[Data for processing]
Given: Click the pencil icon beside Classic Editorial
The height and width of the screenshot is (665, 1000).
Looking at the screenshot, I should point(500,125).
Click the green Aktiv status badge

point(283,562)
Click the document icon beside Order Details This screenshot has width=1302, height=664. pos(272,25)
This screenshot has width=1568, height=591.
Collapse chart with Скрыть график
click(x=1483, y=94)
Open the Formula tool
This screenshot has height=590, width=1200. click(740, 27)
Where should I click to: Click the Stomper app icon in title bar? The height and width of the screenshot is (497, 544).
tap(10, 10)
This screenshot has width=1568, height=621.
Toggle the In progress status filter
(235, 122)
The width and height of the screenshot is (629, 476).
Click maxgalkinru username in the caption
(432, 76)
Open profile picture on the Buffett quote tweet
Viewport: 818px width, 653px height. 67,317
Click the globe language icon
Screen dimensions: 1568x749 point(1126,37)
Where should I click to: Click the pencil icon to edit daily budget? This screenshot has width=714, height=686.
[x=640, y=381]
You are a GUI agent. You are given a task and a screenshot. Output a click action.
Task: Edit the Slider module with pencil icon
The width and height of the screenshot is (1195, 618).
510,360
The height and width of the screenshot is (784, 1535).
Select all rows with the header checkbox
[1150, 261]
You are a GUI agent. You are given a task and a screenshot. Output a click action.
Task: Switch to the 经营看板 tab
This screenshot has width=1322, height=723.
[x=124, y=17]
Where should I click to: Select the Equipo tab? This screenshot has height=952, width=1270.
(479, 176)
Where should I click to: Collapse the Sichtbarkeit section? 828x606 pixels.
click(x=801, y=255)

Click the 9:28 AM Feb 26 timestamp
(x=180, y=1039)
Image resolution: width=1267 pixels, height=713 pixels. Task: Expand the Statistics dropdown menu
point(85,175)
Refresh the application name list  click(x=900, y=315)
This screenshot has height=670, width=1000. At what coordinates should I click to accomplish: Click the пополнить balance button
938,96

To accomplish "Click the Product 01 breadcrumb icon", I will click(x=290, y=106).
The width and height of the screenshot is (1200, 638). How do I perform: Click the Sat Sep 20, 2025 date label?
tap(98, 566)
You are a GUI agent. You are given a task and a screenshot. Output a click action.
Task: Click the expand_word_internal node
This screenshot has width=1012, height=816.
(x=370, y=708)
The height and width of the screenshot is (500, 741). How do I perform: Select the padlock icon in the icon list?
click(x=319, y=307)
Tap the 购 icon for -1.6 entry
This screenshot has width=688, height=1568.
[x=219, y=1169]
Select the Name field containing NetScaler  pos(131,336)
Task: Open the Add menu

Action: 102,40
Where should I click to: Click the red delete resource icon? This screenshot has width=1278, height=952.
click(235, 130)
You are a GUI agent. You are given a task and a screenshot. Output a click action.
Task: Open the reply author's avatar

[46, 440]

[Requirement] Set down every entry again, word for word.

[Reply to the task]
Given: Click the pencil icon beside Classic Editorial
The height and width of the screenshot is (665, 1000).
Looking at the screenshot, I should point(500,125).
Click the green Aktiv status badge

point(283,562)
Click the document icon beside Order Details This screenshot has width=1302, height=664. pos(272,25)
This screenshot has width=1568, height=591.
Collapse chart with Скрыть график
click(x=1483, y=94)
Open the Formula tool
This screenshot has height=590, width=1200. click(740, 27)
Where should I click to: Click the Stomper app icon in title bar? The height and width of the screenshot is (497, 544).
tap(10, 10)
This screenshot has width=1568, height=621.
Toggle the In progress status filter
(235, 122)
The width and height of the screenshot is (629, 476).
Click maxgalkinru username in the caption
(432, 76)
Open profile picture on the Buffett quote tweet
Viewport: 818px width, 653px height. 67,317
Click the globe language icon
Screen dimensions: 1568x749 point(1126,37)
Where should I click to: Click the pencil icon to edit daily budget? This screenshot has width=714, height=686.
[x=640, y=381]
You are a GUI agent. You are given a task and a screenshot. Output a click action.
Task: Edit the Slider module with pencil icon
The width and height of the screenshot is (1195, 618).
510,360
The height and width of the screenshot is (784, 1535).
Select all rows with the header checkbox
[1150, 261]
You are a GUI agent. You are given a task and a screenshot. Output a click action.
Task: Switch to the 经营看板 tab
This screenshot has width=1322, height=723.
[x=124, y=17]
Where should I click to: Select the Equipo tab? This screenshot has height=952, width=1270.
(479, 176)
Where should I click to: Collapse the Sichtbarkeit section? 828x606 pixels.
click(x=801, y=255)

Click the 9:28 AM Feb 26 timestamp
(x=180, y=1039)
Image resolution: width=1267 pixels, height=713 pixels. Task: Expand the Statistics dropdown menu
point(85,175)
Refresh the application name list  click(x=900, y=315)
This screenshot has height=670, width=1000. At what coordinates should I click to accomplish: Click the пополнить balance button
938,96

To accomplish "Click the Product 01 breadcrumb icon", I will click(x=290, y=106).
The width and height of the screenshot is (1200, 638). How do I perform: Click the Sat Sep 20, 2025 date label?
tap(98, 566)
You are a GUI agent. You are given a task and a screenshot. Output a click action.
Task: Click the expand_word_internal node
This screenshot has width=1012, height=816.
(x=370, y=708)
The height and width of the screenshot is (500, 741). How do I perform: Select the padlock icon in the icon list?
click(x=319, y=307)
Tap the 购 icon for -1.6 entry
This screenshot has width=688, height=1568.
[x=219, y=1169]
Select the Name field containing NetScaler  pos(131,336)
Task: Open the Add menu

Action: 102,40
Where should I click to: Click the red delete resource icon? This screenshot has width=1278, height=952.
click(235, 130)
You are a GUI agent. You are given a task and a screenshot. Output a click action.
Task: Open the reply author's avatar

[46, 440]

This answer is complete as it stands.